* **WHAT THE TASK REQUIRES**
Copy the lines of data below, keeping every character the same, from the line containing "Describe the element at coordinates (188, 691)" down through the line containing "pyautogui.click(x=746, y=1339)", including both of those lines.

* **STORED DATA**

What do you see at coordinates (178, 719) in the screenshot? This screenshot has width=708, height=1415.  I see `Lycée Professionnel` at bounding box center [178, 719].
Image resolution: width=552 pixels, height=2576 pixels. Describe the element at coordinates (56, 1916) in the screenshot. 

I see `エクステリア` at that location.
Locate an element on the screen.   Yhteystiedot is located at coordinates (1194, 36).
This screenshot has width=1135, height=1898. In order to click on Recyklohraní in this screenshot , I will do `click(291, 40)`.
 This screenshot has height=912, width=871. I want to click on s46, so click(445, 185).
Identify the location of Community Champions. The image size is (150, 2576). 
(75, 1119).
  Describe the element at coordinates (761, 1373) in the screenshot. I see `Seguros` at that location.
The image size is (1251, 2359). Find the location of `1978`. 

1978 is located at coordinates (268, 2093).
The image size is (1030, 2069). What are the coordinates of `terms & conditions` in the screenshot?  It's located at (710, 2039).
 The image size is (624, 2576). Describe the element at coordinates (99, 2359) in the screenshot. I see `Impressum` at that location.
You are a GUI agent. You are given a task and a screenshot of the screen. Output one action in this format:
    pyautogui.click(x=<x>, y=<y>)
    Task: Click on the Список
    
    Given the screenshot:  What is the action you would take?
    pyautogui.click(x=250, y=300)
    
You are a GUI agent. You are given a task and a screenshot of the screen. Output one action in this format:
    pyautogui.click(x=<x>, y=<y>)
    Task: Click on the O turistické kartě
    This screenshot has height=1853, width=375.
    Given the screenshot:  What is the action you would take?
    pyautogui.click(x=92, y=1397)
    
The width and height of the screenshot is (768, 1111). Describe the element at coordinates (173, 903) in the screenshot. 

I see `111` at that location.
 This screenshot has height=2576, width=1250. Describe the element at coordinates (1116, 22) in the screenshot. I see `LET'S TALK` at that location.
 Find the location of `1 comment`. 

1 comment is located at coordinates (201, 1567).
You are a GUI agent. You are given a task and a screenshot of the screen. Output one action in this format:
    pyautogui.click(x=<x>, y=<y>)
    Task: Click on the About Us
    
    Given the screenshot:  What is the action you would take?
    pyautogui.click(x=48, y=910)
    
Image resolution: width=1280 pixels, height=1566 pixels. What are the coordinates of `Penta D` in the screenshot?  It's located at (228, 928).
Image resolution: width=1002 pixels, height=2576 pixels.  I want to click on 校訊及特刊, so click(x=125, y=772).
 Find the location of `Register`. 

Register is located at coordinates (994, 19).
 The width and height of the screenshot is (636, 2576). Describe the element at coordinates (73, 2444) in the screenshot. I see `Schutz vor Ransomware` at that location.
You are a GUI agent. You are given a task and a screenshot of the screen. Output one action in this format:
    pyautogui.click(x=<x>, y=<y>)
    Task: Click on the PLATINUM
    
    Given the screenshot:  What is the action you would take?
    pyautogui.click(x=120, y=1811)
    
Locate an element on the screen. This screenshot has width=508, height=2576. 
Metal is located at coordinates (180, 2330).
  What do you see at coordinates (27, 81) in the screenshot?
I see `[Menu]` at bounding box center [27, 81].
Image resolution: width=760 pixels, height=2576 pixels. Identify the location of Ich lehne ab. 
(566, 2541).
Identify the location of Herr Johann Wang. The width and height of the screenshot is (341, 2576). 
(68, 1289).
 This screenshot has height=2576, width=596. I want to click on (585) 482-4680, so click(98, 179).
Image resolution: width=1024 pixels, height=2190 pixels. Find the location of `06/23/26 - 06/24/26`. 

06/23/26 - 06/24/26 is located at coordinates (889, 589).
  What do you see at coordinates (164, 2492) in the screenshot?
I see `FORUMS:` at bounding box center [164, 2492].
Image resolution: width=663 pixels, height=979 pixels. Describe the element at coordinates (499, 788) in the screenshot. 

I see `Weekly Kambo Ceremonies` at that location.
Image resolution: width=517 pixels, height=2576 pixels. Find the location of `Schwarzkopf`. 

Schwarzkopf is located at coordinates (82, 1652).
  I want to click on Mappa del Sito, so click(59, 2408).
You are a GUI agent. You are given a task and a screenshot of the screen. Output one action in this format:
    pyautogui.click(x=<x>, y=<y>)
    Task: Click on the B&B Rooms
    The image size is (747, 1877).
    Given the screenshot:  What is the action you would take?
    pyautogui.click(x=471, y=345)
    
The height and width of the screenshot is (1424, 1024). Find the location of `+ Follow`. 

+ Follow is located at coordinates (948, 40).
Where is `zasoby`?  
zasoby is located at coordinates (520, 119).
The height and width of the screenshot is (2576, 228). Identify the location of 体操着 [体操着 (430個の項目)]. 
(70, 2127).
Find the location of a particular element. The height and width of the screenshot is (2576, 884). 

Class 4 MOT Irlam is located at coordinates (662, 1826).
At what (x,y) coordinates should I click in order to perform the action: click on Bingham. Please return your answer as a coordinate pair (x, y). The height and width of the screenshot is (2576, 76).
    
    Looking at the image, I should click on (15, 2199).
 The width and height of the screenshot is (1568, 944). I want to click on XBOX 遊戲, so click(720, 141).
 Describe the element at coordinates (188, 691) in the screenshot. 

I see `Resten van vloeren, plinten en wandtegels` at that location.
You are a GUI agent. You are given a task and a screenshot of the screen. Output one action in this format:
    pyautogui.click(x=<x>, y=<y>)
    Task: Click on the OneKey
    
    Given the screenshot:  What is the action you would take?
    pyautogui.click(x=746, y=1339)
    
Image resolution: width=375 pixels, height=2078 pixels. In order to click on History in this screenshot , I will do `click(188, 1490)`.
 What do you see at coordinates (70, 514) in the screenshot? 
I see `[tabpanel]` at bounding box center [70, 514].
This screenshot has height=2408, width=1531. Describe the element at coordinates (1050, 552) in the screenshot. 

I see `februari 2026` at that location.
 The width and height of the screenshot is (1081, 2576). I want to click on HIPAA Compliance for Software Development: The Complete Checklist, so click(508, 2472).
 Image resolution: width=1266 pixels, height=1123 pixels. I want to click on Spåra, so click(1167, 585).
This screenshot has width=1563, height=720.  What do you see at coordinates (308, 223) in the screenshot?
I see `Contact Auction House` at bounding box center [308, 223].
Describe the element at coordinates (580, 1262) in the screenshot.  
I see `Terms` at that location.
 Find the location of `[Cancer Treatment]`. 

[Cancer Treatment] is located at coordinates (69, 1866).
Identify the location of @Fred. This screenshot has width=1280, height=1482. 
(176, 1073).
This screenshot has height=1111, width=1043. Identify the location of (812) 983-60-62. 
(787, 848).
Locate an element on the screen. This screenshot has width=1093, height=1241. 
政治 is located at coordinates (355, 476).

* **FINISHED EXERCISE**
 Describe the element at coordinates (188, 691) in the screenshot. 

I see `Resten van vloeren, plinten en wandtegels` at that location.
You are a GUI agent. You are given a task and a screenshot of the screen. Output one action in this format:
    pyautogui.click(x=<x>, y=<y>)
    Task: Click on the OneKey
    
    Given the screenshot:  What is the action you would take?
    pyautogui.click(x=746, y=1339)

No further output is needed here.